# What you should do:
Extend the passage on inadmissibility grounds for refugees and asylees, picking up right after its final sentence.

# Passage to read:
+===+
Certain people who are not U.S. citizens are barred from admission to the United States (or from adjusting their status—meaning obtaining a green card while in the U.S.) if they have certain characteristics, known as “grounds of inadmissibility.”
Some but not all of these grounds of inadmissibility apply to refugees or asylees (people who have suffered, or fear, persecution of a certain type in their home country) at different times.
Refugees are subject to the relevant inadmissibility grounds both during their application for admission as refugees and during their application for adjustment of status. In contrast, asylees can get through their application of asylum without worrying about the grounds of inadmissibility—but will nevertheless be subject to the same grounds of inadmissibility during their later application for adjustment of status.
The grounds of inadmissibility that are relevant for refugees and asylees come in addition to (though they may sometimes overlap with) other special bars that apply specifically to applicants for refugee or asylee status. (Bars that apply exclusively to such applicants have to do with their options for living and finding protection in third-countries—countries other than their home country or the United States.)
+===+
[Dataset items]
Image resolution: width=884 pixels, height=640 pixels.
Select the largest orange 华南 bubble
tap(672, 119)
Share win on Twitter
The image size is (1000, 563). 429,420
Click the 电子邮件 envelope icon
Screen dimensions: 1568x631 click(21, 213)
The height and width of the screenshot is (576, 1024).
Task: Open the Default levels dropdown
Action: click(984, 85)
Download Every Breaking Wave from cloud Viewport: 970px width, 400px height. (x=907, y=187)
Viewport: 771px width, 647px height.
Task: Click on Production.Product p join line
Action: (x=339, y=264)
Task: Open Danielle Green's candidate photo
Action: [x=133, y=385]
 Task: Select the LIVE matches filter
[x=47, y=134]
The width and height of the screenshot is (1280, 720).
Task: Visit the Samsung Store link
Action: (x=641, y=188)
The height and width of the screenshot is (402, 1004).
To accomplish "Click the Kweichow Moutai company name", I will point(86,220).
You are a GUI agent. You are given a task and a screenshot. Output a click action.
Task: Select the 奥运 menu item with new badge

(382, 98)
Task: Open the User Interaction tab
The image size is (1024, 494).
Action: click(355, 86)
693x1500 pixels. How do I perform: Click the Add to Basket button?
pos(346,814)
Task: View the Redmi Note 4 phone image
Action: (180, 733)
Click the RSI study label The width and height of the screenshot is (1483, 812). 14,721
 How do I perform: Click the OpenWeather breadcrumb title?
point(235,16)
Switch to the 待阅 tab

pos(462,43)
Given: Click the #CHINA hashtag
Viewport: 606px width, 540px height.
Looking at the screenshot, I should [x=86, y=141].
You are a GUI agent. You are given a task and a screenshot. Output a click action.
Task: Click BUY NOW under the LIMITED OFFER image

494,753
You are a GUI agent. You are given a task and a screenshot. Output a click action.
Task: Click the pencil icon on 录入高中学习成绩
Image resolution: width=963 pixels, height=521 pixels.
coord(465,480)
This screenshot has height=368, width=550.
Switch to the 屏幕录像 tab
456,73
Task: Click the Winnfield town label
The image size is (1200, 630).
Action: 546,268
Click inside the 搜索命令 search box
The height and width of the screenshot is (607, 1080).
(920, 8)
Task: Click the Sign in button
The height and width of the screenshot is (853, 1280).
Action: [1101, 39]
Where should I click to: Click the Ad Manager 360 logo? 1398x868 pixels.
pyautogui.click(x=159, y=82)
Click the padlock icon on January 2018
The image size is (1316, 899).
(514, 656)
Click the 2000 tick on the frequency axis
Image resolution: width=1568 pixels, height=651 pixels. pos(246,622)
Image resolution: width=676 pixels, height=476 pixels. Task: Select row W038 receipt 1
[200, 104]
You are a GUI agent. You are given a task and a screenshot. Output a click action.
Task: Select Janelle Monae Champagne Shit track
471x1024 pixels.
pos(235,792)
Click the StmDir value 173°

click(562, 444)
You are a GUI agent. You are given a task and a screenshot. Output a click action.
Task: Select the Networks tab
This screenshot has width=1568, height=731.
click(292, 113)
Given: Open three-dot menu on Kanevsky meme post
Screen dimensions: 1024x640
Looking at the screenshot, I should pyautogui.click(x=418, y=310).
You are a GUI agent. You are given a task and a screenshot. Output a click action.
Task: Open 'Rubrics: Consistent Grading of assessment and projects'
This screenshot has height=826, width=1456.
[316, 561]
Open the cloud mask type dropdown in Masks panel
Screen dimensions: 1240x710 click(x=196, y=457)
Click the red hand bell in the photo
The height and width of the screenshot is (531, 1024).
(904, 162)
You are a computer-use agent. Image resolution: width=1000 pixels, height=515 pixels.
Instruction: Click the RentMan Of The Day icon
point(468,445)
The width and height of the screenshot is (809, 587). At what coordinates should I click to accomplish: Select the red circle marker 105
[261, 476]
+===+
# Response area:
The law does not allow the U.S. government to “waive” (meaning to overlook or forgive) any of the special bars to refugee or asylee admissions. However, a special waiver may be available (to refugees and asylees alone) for some but not all of the other applicable grounds of inadmissibility. To be eligible for this kind of waiver, applicants must demonstrate that humanitarian reasons, or reasons of family unity or public interest, justify granting them the waiver. They would usually apply using Form I-602, Application by Refugee for Waiver of Grounds of Excludability (available on the I-602 page of the website of the U.S. Citizenship and Immigration Services). (For help filling it out, see How Refugees, Asylees Can File Form I-602 Request for Waiver of Inadmissibility.)
This article describes what grounds of inadmissibility do not apply to refugees and asylees, which applicable grounds of inadmissibility cannot be waived, and on what specific conditions the available waivers can be obtained.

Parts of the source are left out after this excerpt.